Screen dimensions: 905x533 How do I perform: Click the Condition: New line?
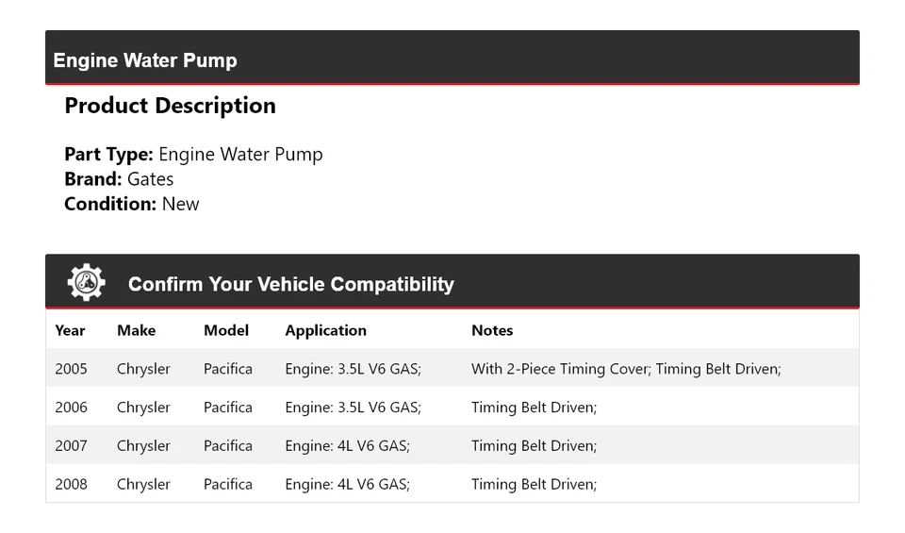tap(132, 204)
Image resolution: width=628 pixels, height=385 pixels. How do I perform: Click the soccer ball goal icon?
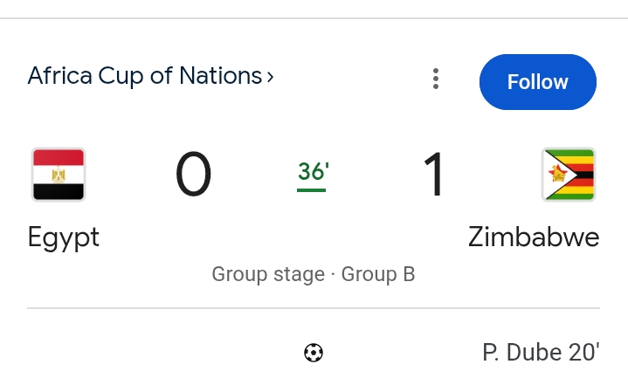(x=313, y=353)
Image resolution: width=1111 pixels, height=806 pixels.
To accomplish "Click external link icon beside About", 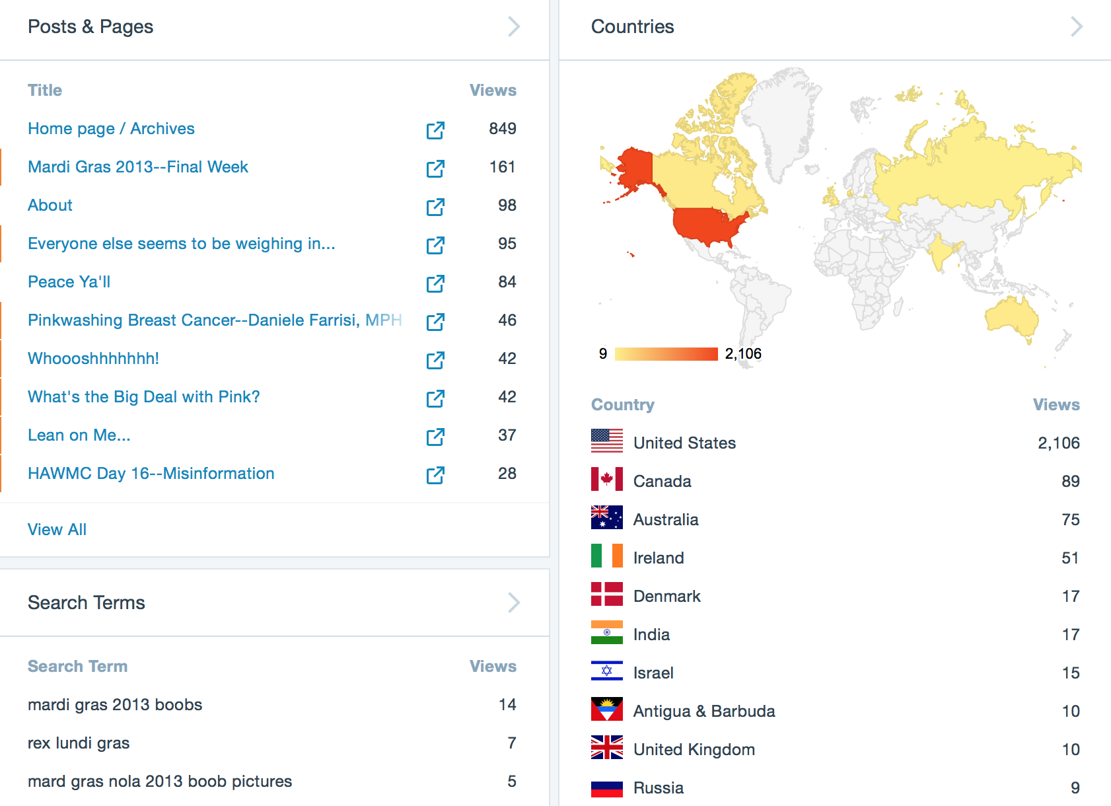I will tap(435, 207).
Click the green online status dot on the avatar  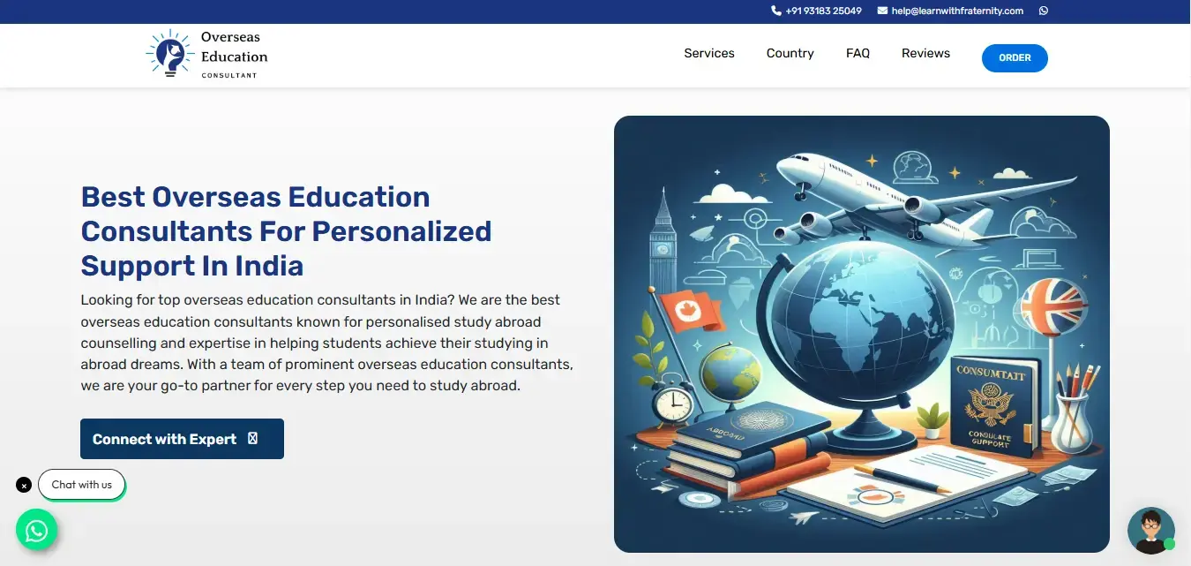[1170, 544]
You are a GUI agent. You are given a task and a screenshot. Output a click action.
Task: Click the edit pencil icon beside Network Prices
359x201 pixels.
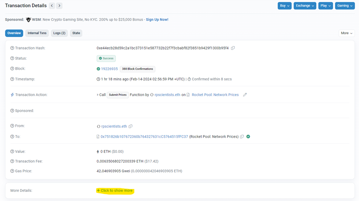pos(245,95)
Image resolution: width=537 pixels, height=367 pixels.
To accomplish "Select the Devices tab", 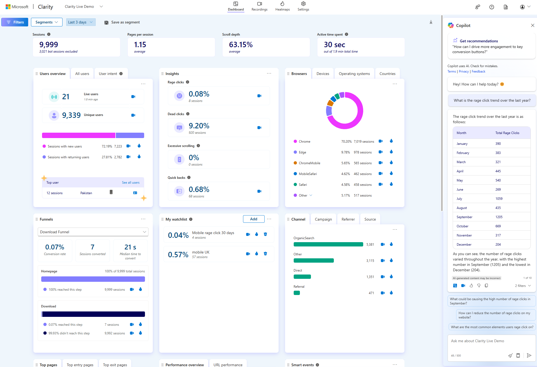I will pyautogui.click(x=323, y=74).
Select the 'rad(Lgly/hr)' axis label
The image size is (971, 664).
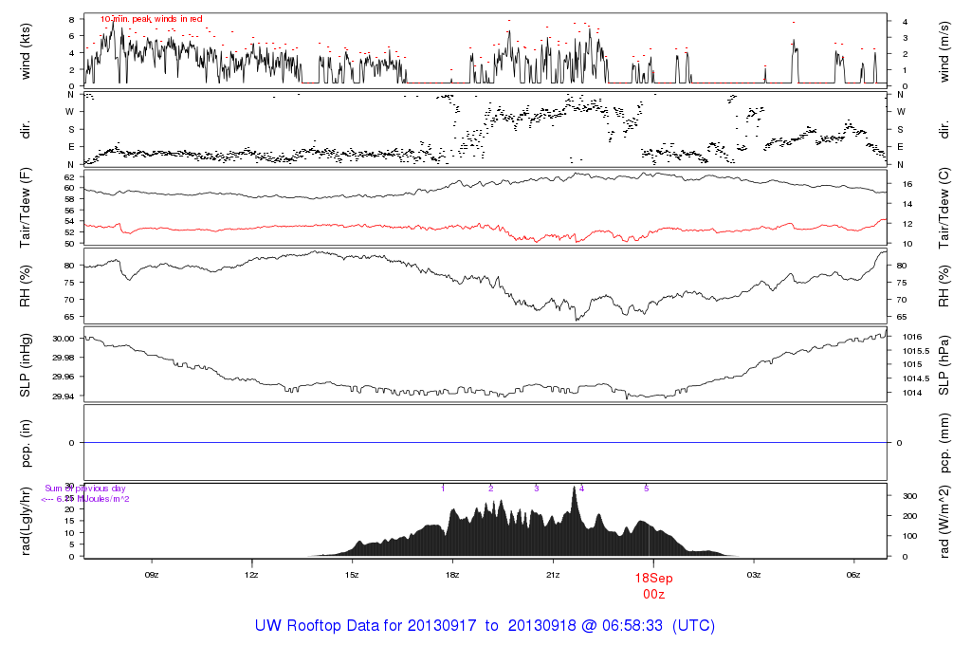click(x=26, y=521)
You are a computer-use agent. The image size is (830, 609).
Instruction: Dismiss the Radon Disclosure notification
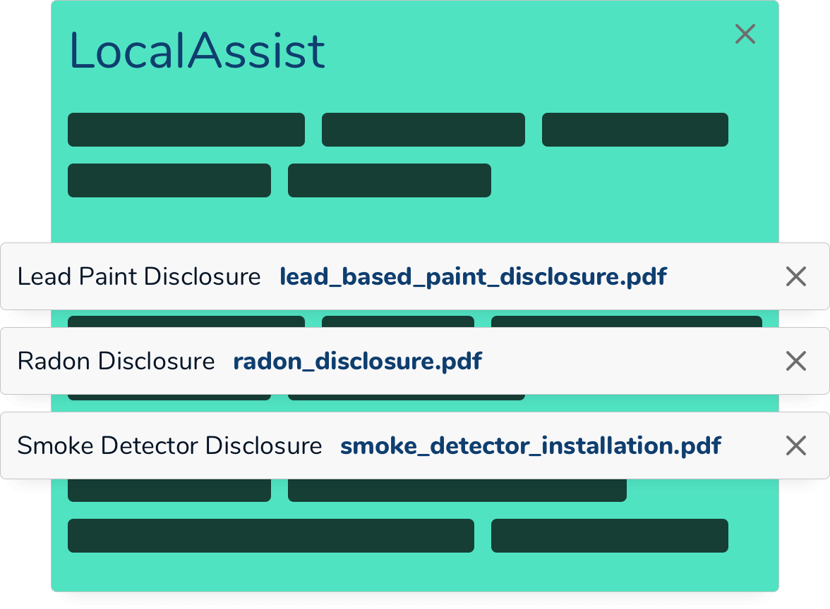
·····
About this task: Leaving all pictures aside, print exactly the lines from the one that contains "Select the 'rad(Lgly/hr)' axis label" through the last line of the data above, inclusive.

Reply:
Select the 'rad(Lgly/hr)' axis label
The image size is (971, 664).
click(x=26, y=521)
You are a computer-use agent. The image size is (830, 609).
Instruction: Dismiss the Radon Disclosure notification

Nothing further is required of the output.